(Extracted records)

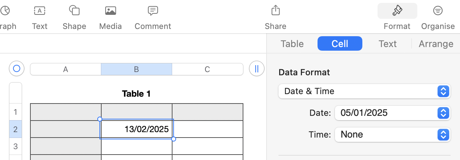Insert a Shape
Image resolution: width=460 pixels, height=160 pixels.
(x=74, y=16)
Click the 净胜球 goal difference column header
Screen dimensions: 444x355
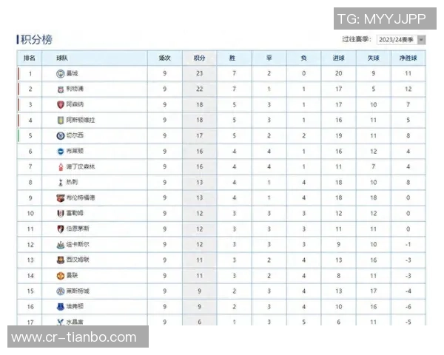pyautogui.click(x=408, y=58)
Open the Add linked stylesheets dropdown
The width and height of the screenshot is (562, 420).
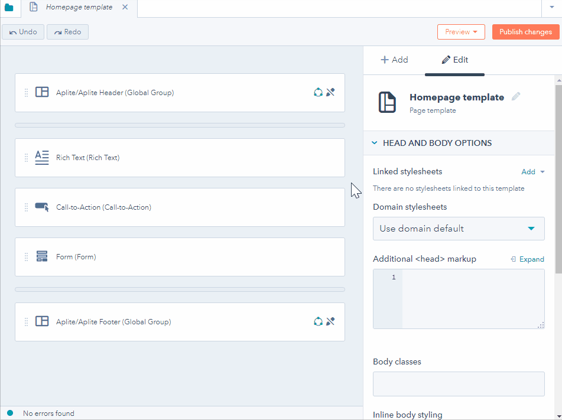click(532, 172)
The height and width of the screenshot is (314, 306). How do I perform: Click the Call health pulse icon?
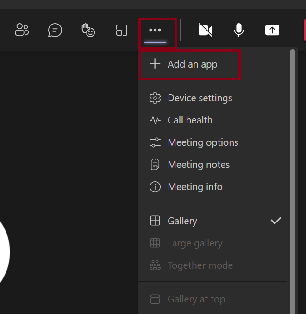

> [Directions for this task]
Copy exactly, with no pictures, the lines from the line containing "The width and" through the last line of the records above.

> [Answer]
The width and height of the screenshot is (562, 420).
click(532, 172)
The height and width of the screenshot is (314, 306). How do I perform: Click the Call health pulse icon?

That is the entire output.